The bottom line is that evidence continues to mount that your home IS in your head...and that the choices you make today are a largely the result of choices you made, and experiences you had in your past. To people who help people create homes - architects, interior designers,
Realtors and builders - this means that trying to create a home without understanding the psychology, values and history of the individuals who will live there...is a fools errand.
It undermines the premise of "architecture should be informed by art and function alone" that dominates our architecture schools and fills our skylines with heartless glass and concrete boxes that fail to consider the sensibilities, physiology and culture of human beings.
It underlines the critical nature of "human factors" in design, because as natural beings who evolved in a natural world long before cities and complex societies evolved, it shows that we experience memories in the same exact way in which we originally experienced the events that created them. That includes memories embedded in our genetic and
epigenetic lineage, as well as those built during our development.
And since each human being has a unique experience of life, this finding speaks for an individualized approach to architecture; not one that is standardized,
pre-packaged, concept driven. Not an approach to design that forces us to fit into buildings...but an architecture that designs buildings that fit what people really are.
It also identifies a key
neuropsychological mechanism in the brain that illuminates the "fuzzy boundaries" between humans and their environment - including their social environment - putting simplistic notions like "deconstruction" to shame for failing to
acknowledge the interdependent complex adaptive systems in which we exist.
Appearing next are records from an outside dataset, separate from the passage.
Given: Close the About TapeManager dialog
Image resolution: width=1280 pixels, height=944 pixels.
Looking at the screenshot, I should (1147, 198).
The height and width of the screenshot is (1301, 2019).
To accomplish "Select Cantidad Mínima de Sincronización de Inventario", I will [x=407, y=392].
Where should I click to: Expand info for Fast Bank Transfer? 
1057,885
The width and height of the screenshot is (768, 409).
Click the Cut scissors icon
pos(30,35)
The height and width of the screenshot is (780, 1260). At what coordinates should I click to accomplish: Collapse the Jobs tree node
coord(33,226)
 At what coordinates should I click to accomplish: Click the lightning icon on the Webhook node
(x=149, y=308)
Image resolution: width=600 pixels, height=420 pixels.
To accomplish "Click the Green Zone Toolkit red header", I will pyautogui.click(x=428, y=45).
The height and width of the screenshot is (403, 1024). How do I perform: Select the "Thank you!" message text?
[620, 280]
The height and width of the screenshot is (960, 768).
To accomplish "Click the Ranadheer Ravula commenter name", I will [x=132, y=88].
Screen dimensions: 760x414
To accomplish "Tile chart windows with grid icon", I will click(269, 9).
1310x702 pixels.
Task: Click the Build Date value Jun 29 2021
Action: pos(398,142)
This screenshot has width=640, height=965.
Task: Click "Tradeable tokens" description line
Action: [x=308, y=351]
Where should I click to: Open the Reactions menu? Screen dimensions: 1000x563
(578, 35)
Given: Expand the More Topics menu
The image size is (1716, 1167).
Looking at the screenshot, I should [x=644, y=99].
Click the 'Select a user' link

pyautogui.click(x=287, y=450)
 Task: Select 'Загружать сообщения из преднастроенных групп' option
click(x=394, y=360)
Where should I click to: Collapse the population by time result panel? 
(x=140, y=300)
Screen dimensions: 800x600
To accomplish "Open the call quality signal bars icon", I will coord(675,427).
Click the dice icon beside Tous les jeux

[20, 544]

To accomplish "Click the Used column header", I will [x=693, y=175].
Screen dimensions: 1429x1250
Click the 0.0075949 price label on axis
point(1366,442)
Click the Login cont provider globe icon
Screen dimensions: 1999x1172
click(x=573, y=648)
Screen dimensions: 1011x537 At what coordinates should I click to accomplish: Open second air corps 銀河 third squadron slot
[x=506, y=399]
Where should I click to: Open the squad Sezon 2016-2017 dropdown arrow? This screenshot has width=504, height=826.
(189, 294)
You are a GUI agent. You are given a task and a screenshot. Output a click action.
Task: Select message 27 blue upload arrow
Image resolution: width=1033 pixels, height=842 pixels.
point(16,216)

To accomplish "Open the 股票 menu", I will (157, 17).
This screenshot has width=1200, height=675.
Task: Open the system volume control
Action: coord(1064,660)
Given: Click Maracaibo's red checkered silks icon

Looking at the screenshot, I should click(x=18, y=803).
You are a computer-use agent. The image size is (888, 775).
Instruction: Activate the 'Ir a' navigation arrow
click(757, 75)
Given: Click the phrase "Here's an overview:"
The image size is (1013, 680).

It vindicates an earlier trailblazer, scientist and architect,
Christopher Alexander whose ideas were remarkably prescient, and
Claire Cooper Marcus, whose 1995 book
House as a Mirror of Self helped open the door for practitioners like me.
The full implications of this finding should turn architecture and design on its head. Sadly, such change is always slow as old methods die slowly. But no longer can anyone who understands what a human being really is, and how the brain works in regard to its environment, deny the nature of a true home!
Dr.
Itzhak Fried, a professor of
neurosurgery at the University of California, Los Angeles, and the University of Tel
Aviv was the chief author of this research. His co-authors were Hagar
Gelbard-
Sagiv, Michal
Harel and Rafael
Malach of the Weizmann Institute of Science in Israel, and Roy
Mukamel, of U.C.L.A. Gentlemen, you have my profound respect and deep appreciation.